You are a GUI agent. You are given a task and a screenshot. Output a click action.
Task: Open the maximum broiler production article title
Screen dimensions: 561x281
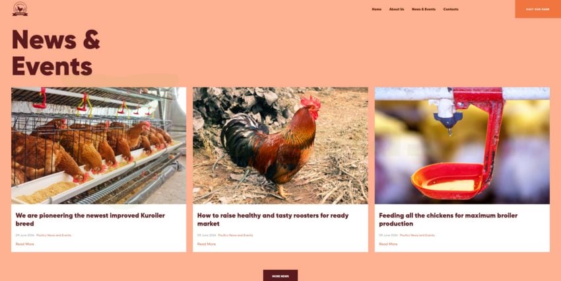448,220

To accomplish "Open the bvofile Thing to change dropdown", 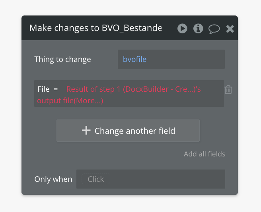I will click(171, 60).
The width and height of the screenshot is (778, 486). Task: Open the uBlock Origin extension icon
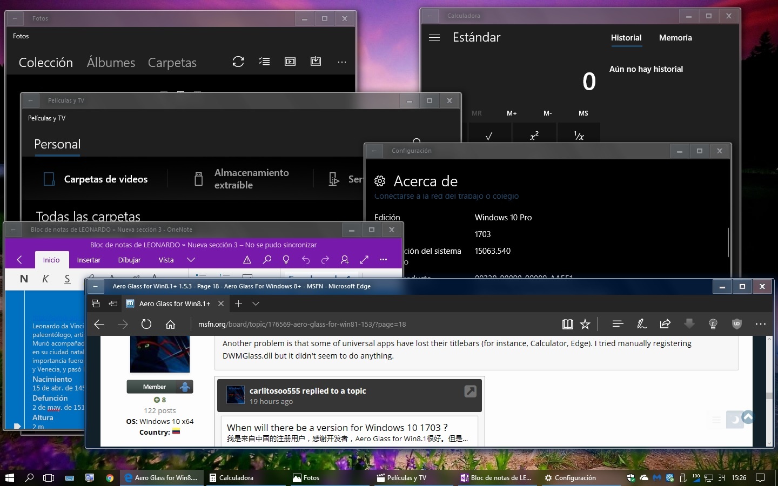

◆ ◆ ◆ ◆

[About this exercise] Using the listing, filter for "screenshot" and return the matching lines.

[Response box]
You are a GUI agent. You are given a task and a screenshot. Output a click action.
The width and height of the screenshot is (778, 486). Task: Open the uBlock Origin extension icon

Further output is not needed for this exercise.